En otros términos, más que ser una o unas filosofía/s alternativa/s, se
trataría de un pensamiento –intelectual, literario, filosófico, político,
social, económico, etc.- singular que no sólo le dispute a los pensadores
europeos y al mismo pensamiento eurocéntrico triunfante su puesto como única
propuesta, sino reconocerse a sí mismo en su singularidad.
Para
nosotros no se trata de una independencia o dependencia absolutas de nuestros
pueblos y de sus intelectuales e ideas del resto; estas matrices, este aglutinamiento de múltiples caminos, tradiciones, creencias y actitudes vitales
y culturales, son realidades interdependientes. Las singularidades,
individuales y colectivas, se juntan, se multiplican, se reconocen y, si llegan
a unirse, se abrazan y gozan, soberanamente, de sus suelos, de sus raíces y de
sus patrias, sin olvidar por ello, sin descontar por ello, dialogar,
críticamente, con otras tradiciones, con otros caminos, con otras ideologías,
con otras culturas y propuestas de cambio social y político. Pero con
conocimientos situados desde las regiones locales, nacionales y continentales;
embarcados a comienzos de este nuevo milenio, ya ni siquiera podemos hablar de
unidad sino de unidades; sea regional, continental o mundial, desde el sur y
frente al norte, con o sin títulos universitarios, cimentados en creencias
populares o en mitos nacionales, en religiones comunitarias, desde la humildad
de un oficio o de una clase entre los pobres y los sectores medios, hoy las
matrices, que siempre tuvieron un lugar en el mundo, aunque fuera de segunda y
de subordinación a los imperios, las periferias subordinadas a los centros; no
les basta con reconocerse a sí mismas y a las otras; tienen, como tercer tarea,
que reconocerse en las otras.

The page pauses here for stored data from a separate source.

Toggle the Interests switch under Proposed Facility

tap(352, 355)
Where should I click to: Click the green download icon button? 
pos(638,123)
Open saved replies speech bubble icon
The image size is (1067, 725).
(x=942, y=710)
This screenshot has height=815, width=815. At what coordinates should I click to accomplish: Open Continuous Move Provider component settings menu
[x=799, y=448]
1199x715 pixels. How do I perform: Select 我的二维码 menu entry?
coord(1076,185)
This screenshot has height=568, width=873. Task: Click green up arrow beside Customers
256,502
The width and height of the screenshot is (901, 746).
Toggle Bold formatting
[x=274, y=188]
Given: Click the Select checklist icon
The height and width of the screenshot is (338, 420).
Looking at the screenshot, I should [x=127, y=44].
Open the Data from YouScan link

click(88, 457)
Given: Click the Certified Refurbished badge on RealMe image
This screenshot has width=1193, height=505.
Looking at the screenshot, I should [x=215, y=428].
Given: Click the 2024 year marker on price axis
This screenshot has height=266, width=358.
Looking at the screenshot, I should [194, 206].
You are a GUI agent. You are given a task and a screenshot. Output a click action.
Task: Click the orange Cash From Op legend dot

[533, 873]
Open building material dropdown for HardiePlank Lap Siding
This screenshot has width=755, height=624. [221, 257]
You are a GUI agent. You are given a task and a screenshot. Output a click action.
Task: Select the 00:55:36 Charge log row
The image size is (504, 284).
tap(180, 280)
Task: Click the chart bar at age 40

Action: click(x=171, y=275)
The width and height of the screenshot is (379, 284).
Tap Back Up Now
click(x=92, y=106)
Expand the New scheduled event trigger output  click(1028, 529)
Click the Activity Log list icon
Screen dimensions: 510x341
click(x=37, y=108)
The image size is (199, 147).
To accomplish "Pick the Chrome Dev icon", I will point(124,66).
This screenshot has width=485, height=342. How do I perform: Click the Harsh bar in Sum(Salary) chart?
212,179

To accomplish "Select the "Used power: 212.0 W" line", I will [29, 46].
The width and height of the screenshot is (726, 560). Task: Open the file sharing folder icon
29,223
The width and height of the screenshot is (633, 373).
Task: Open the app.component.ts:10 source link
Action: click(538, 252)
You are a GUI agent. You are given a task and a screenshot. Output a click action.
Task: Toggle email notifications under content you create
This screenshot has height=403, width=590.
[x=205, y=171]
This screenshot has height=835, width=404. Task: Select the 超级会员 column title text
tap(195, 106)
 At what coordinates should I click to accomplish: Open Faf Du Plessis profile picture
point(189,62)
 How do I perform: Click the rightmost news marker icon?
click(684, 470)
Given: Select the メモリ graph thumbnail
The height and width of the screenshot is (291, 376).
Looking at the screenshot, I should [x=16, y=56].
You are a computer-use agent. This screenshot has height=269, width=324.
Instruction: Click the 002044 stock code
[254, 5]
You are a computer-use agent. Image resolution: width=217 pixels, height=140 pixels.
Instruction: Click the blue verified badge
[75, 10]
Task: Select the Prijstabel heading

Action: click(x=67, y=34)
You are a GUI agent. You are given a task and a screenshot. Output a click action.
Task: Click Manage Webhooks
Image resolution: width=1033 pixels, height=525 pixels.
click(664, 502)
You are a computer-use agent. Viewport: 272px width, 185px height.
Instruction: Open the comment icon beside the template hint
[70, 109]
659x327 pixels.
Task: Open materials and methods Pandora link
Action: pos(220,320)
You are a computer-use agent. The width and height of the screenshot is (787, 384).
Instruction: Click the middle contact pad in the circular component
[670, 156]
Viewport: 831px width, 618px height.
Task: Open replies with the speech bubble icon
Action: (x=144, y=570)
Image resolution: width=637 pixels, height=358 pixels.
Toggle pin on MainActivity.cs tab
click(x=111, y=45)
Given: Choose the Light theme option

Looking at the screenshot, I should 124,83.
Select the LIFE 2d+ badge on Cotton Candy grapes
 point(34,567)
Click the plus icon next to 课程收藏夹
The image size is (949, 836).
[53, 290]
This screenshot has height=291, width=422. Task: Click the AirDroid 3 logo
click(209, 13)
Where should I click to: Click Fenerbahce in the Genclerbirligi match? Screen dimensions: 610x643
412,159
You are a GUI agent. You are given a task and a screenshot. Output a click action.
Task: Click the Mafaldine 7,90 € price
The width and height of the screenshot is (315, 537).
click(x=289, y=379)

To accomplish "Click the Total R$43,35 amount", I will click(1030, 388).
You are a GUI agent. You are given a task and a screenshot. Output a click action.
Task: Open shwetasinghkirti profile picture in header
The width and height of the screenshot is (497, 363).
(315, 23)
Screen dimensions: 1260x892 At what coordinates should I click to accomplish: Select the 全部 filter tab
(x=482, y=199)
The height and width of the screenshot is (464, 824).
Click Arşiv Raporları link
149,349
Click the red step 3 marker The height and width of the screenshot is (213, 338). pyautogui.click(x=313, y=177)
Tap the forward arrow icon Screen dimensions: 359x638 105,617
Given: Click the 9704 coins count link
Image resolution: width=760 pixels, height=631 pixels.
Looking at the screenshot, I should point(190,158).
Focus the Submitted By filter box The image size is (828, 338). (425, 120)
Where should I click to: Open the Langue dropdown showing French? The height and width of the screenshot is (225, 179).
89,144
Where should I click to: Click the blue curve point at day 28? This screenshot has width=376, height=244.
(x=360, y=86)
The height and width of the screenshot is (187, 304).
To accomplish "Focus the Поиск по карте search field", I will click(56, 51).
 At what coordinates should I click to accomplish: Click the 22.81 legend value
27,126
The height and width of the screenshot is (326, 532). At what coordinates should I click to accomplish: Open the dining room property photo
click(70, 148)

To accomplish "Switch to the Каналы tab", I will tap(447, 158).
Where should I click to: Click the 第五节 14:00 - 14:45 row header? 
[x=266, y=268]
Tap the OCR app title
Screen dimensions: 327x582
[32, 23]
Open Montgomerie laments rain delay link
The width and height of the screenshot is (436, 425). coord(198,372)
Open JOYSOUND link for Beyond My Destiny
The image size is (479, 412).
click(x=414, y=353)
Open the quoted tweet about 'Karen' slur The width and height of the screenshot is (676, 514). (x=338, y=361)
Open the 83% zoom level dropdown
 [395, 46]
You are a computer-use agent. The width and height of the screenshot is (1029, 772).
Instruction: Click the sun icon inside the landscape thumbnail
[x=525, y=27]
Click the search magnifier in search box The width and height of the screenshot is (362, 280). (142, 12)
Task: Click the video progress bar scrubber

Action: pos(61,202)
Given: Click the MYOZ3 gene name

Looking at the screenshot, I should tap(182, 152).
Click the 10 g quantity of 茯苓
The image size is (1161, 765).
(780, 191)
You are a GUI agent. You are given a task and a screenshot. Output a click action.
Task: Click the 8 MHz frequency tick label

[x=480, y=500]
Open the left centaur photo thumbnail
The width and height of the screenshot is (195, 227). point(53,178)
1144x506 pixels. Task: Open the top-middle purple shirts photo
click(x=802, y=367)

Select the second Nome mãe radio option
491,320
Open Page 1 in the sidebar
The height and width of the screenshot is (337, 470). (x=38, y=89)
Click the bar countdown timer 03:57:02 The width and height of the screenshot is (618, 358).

No destruir los paradigmas establecidos, pero
tampoco conformarse con su posición de matrices; más bien, pretendiendo
transformar los paradigmas al transformarse a sí mismas, desestructurar los
viejos paradigmas, poner en evidencia su estructural carácter de precaria
consistencia, de contingencia en lugar de sustancia.
¿Cuál es,
entonces, nuestra respuesta? ¿Existe un pensamiento latinoamericano? Sí. Pero
ya no es aquel que nace en las universidades y vuelve al pueblo; es y será
aquel que, nacido del pueblo, entra en las universidades y, al volver a su
seno, de donde salió, de donde emergió para germinar, ya no sólo da sus frutos:
los reparte. No es la luz que los académicos encienden en el pueblo; es el
fuego que los pueblos encienden, en el incesante vivir cotidiano, al constatar
que, al final de cada día, ser, vivir, actuar y pensar son todas expresiones de
unos mismos deseos, en una rueda que no deja de girar, de devolver sus frutos:
la igualdad y la libertad son principio, medio y fin.